Thanks Snodderly:

As for the day in AC...my H never gambled, hates the beach and can't stand shows. Not sure why he is going.....or if it is the truth. At this point I really don't care about what he is doing it is what he is denying the children (the time he could be spending with d13 or the money he could be spending on food for them).

I took the money and gave it to s16 for his trip and told him that it was from his dad. I tm'd h that I would do this and I wanted to keep my word. H tm'd me that he is dead to s16 and that he loves him, is proud of him and thinks of him all of the time.

I didn't reply. I just dropped it. H did this damage and I can't get in the middle of it. S16 will never forgive H unless H returns and fixes our family. Even then it would take a while. I think H has given up and therefore stays stuck where he is.

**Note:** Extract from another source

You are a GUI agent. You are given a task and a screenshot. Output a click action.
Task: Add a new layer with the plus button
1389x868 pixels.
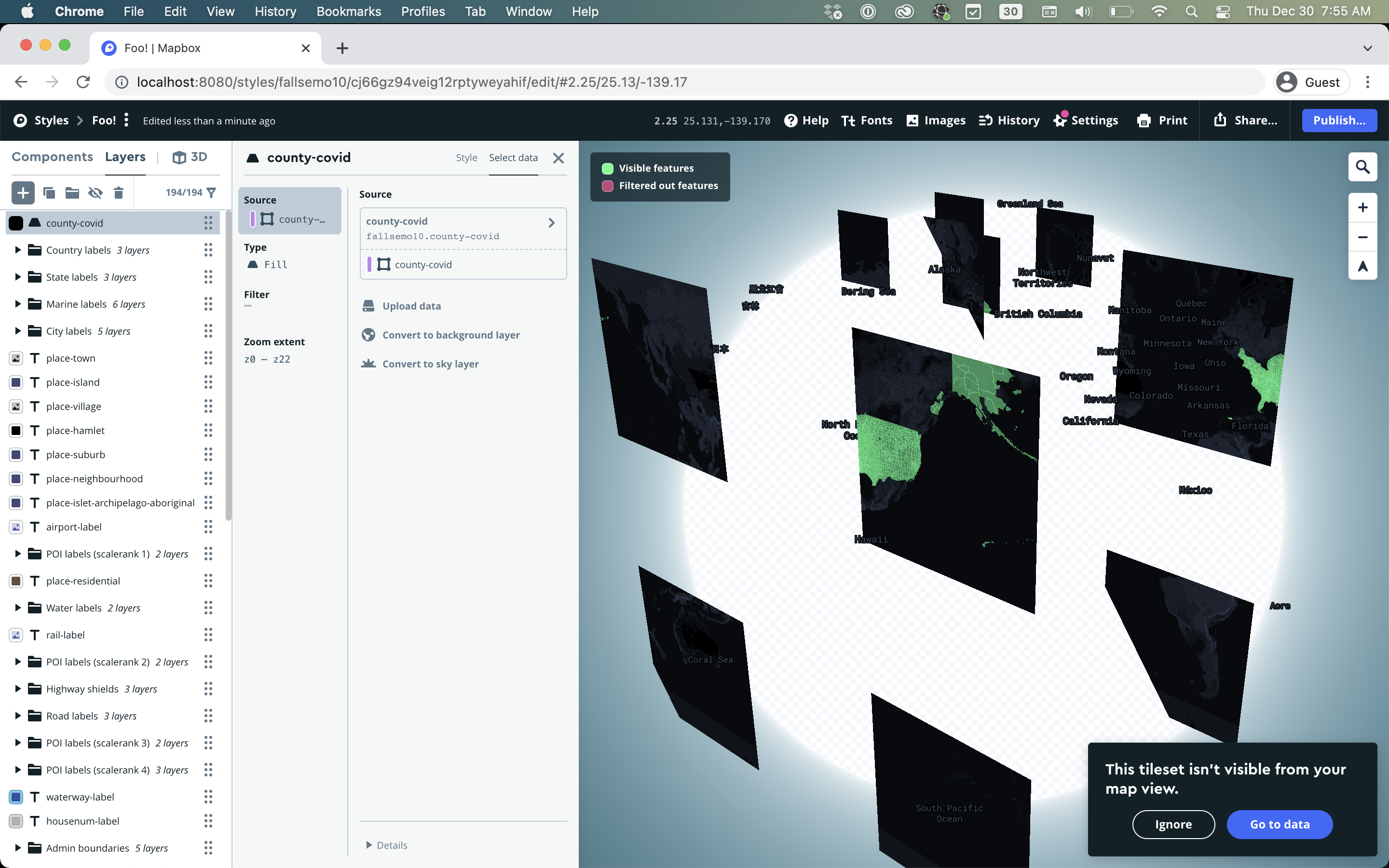(23, 192)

Snodderly, the lying is just unreal to me. My h was so honest. He always preached to the kids about lying and he has turned into the biggest liar of them all. It is so sad to me. I have to wonder how he can have any type of healthy R with anyone while he is lying to everyone even himself.

I have to wonder if the nightmares he is having are part of the guilt that must be eating him up inside or if they are part of the depression. I wish the powers to be would fix the link to the depression articles from the resource page. I would like to get ahold of some of the reading material you suggested.

Last year at this time he was always around. Hanging by the pool. Bringing dinner. Now, he can't look at the pool. Doesn't offer to help with it and doesn't use it and seems to be working all of the time. Last year he said he was opening it for the kids. So they would have it. This year he said it cost too much money to open and didn't want to help out.

So Snodderly, there is truly nothing I can do for this man. He is in God's hands. I just have to stop trying to figure it out because it makes no sense whatsoever.